- _Instruções do exercício_
Por favor, atualize o trecho do texto sobre a corrupção que abre com as palavras "É verdade que" e fecha com "bea disse...", substituindo "liberdades" por "garantias".

- _Texto citado_
- - - - -

Numa área, especialmente, a falta de recurso é assustadora. A falta de Justiça é aterradora. Os imediatos apelos à Justiça privada são o anúncio do pavor. As tentações da justiça pelas próprias mãos são sinais de desespero e de inferno à vista.
O pior da corrupção, privada ou pública, partidária ou empresarial, é que cada vez menos há recuo. Ainda se pensa em justiça, sobretudo com processos de inédita dimensão e inimaginável gravidade. Mas quando chega a vez de a própria justiça falhar ou se sentar no banco dos réus, então sente-se o frio nas costas, o arrepio do abismo: não há recurso, nem recuo!
A corrupção é injusta e imoral. É socialmente desigual e culturalmente repugnante. Eticamente condenável e politicamente abjecta. Infelizmente, parece que a maior parte dos que condenam a corrupção o fazem mais por inveja do que por convicção.
Estranhamente, a corrupção tem quase sempre defensores ou pretextos. Vale para crescer a economia e criar emprego. Serve para aumentar as exportações. Aceita-se para defender os interesses dos munícipes, para apoiar as iniciativas locais e para satisfazer as necessidades dos povos locais. É útil para democratizar a economia. Adopta-se para defender a democracia e recompensar os que deram contribuições financeiras para os partidos. Justifica-se para satisfazer grandes e antigas famílias com história de serviço ao país e à Pátria. Admite-se para isentar, de impostos e taxas, famílias, partidos, igrejas, sindicatos e associações. Utiliza-se para conceder subsídios especiais de criatividade ou solidariedade. Acode qualquer pessoa que se diga partidária das start ups tecnológicas e se declare favorecer causas actuais, como as energias renováveis e as alfaces biológicas. Usa-se para arranjar as parcerias público privadas. Desculpa-se para confortar a insularidade e a interioridade.
Até ao dia da indignação. Até chegar a altura do escândalo. Até ao momento em que a corrupção se torna intolerável. Em Portugal, esse momento já chegou. Faça-se a lista completa dos políticos, governantes, deputados, altos funcionários, magistrados, polícias, empresários, gestores e outros intermediários, facilitadores e fura-vidas envolvidos com a justiça e fica-se com um horrendo panorama de uma quermesse de maus costumes. Marque-se, para cada um, o tempo de espera, o atraso do processo e os procedimentos dilatórios e ter-se-á um quadro completo de ineficiência e de injustiça.
É verdade que a democracia pode sempre generalizar a corrupção. Numa palavra, democratizá-la. Mas também pode ser a única maneira de a combater preservando as liberdades. As mãos limpas e a ética justicialista acabaram sempre mal: não limparam a corrupção, nem salvaguardaram as liberdades.

DN, 20 de Maio de 2018

1 comentário:

bea disse...

Nem sei o que comentar. Vivo num país que não pensava que existisse. Comandado por pessoas que também julgava terem outra índole. Fui educada e eduquei para um Portugal que não existe. Talvez eu seja tanto uma fraude quanto ele.

- - - - -

- _Parte dos dados_
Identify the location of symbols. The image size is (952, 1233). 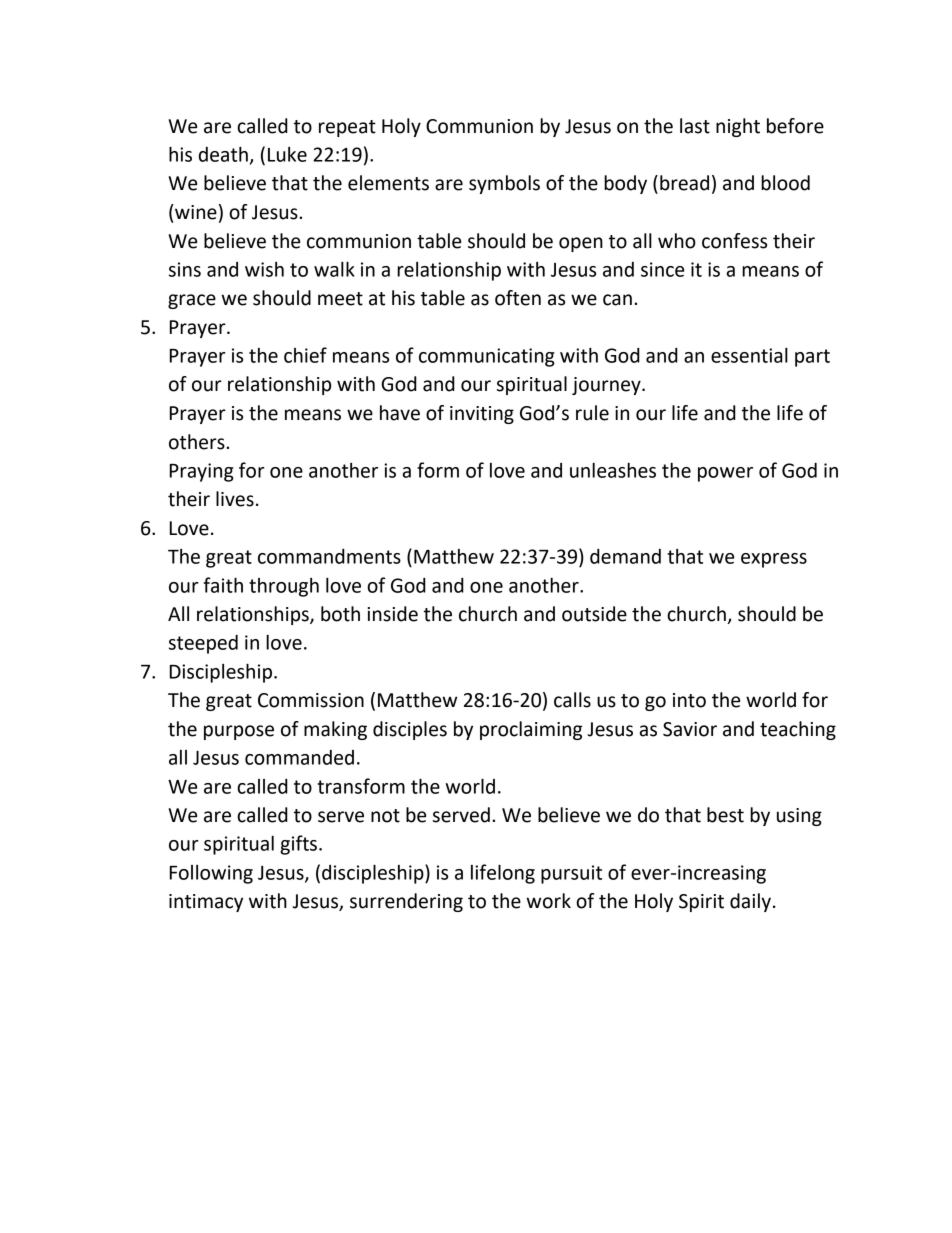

- - - - -

- _Resposta_
É verdade que a democracia pode sempre generalizar a corrupção. Numa palavra, democratizá-la. Mas também pode ser a única maneira de a combater preservando as garantias. As mãos limpas e a ética justicialista acabaram sempre mal: não limparam a corrupção, nem salvaguardaram as garantias.

DN, 20 de Maio de 2018

1 comentário:

bea disse...